Potlach – Welcome to the Ceremony

If you are ever invited to a Potlach Ceremony,  forget about bringing a gift for the host.

Just bring a large bag to carry home the gifts you are given. It has been said that it is greater to give than to receive, and for Canadian west-coast Indians, the potlach was the ultimate expression of that.  In a tradition, which has contradictory origins, the potlach entailed an inspiring chief holding a party in which he gave away most, if not all, of his worldly gifts.  In exchange for this largess, the chief-in-waiting received adoration and the affection of his guests.

Potlach Ceremony

It is said the tradition of the potlach ceremony began with the giving of feathers, a sacred item for most west-coast Indians.  However over time the ceremonies took on more elaborate gift-giving themes.

The word potlatch comes from Nootka, a Wakashan language spoken nowadays by about six hundred people in western British Columbia and Vancouver Island.  The Nootka word for gift was patshatl. Potlach was first used in English in a Puget Sound document from 1865, wherein the following description was found:

“There was going to be a great potlach at the coal-mines, where a large quantity of iktas [goods] would be given away–tin pans, guns, blankets, canoes, and money.  It seems that anyone who aspires to be a chief must first give a potlach to his tribe.”
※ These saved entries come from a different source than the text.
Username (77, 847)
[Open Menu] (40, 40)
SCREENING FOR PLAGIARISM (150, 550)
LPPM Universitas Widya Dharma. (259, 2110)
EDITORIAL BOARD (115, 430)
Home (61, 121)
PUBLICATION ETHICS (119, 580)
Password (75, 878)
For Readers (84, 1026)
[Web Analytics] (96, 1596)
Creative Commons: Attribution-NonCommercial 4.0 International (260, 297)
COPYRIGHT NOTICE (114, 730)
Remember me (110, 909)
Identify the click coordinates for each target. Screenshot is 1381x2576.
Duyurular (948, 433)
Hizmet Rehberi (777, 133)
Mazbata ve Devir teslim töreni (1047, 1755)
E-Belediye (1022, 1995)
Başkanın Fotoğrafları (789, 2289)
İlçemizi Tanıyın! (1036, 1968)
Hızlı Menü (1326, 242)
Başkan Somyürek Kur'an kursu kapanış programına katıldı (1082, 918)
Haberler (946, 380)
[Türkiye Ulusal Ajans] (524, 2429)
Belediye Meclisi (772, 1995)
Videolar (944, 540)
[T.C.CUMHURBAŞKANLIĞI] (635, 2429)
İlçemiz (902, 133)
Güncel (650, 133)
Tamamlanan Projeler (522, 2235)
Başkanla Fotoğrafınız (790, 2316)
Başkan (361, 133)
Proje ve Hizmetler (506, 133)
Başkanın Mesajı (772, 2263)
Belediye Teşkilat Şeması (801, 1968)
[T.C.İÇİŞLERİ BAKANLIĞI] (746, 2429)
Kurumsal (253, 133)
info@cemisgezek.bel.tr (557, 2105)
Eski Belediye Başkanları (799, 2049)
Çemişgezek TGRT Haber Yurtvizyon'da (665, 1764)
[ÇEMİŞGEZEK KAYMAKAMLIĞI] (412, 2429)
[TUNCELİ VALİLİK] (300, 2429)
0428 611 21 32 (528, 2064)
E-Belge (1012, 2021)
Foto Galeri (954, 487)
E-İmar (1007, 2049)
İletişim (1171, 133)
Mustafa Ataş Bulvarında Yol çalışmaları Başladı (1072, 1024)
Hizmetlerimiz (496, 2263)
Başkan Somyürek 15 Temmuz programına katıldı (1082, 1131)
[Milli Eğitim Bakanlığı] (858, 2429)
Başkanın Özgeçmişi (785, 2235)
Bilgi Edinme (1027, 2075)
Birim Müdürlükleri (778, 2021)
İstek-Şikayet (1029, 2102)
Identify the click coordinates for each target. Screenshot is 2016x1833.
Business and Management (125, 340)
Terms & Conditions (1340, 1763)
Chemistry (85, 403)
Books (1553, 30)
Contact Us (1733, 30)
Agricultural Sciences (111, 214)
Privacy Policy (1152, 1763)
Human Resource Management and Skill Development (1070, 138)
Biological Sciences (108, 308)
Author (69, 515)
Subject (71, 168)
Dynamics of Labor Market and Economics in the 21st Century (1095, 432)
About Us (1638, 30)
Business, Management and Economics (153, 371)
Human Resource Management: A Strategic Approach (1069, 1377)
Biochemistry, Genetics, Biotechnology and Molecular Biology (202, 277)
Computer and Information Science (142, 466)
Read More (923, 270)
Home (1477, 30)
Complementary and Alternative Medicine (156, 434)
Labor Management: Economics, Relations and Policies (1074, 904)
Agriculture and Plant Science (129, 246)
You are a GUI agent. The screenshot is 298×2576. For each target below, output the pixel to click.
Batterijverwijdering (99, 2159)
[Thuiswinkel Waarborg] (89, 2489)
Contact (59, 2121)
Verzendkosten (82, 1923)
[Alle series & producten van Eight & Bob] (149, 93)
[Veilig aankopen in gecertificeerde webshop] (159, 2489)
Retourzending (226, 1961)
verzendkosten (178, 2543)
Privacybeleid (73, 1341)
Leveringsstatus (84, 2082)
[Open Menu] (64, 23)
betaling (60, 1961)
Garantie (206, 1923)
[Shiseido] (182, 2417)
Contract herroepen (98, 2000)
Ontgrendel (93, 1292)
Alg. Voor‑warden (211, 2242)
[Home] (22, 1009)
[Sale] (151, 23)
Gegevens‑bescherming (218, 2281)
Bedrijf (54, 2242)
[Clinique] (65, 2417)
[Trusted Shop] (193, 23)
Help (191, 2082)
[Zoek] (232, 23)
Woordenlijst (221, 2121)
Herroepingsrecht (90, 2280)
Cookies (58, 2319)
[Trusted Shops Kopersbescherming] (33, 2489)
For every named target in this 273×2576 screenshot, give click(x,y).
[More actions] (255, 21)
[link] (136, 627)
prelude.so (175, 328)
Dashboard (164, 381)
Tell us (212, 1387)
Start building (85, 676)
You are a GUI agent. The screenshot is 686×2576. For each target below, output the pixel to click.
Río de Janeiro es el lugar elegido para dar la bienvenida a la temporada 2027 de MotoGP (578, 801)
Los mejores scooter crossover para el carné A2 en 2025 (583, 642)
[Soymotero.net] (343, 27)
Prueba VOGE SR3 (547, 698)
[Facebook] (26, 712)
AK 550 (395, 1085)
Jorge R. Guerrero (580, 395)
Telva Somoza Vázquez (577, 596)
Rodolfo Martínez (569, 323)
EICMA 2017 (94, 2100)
Potlach was make illegal in Canada in 1885, at the urgings of missionaries who declared the practice as wasteful and not part of civilized values (I can only guess that they missed that “blessed” part in their bibles.)  One missionary, William Duncan wrote in 1875 that the potlatch was “by far the most formidable of all obstacles in the way of Indians becoming Christians, or even civilized.

In 1885, the Indian Act was amended to include:

“Every Indian or other person who engages in or assists in celebrating the Indian festival known as the “Potlatch” or the Indian dance known as the “Tamanawas” is guilty of a misdemeanor, and shall be liable to imprisonment for a term not more than six nor less than two months in a jail or other place of confinement; and, any Indian or other person who encourages, either directly or indirectly an Indian or Indians to get up such a festival or dance, or to celebrate the same, or who shall assist in the celebration of same is guilty of a like offence, and shall be liable to the same punishment.”

The banning was also seen as part of the attempt to assimilate the Indians, but it did not work.  The prohibition on potlach simply drove the ceremony underground.

The potlach was made legal again in 1951 when prohibition was removed from the Indian Act.  To this day the ceremonies take place frequently.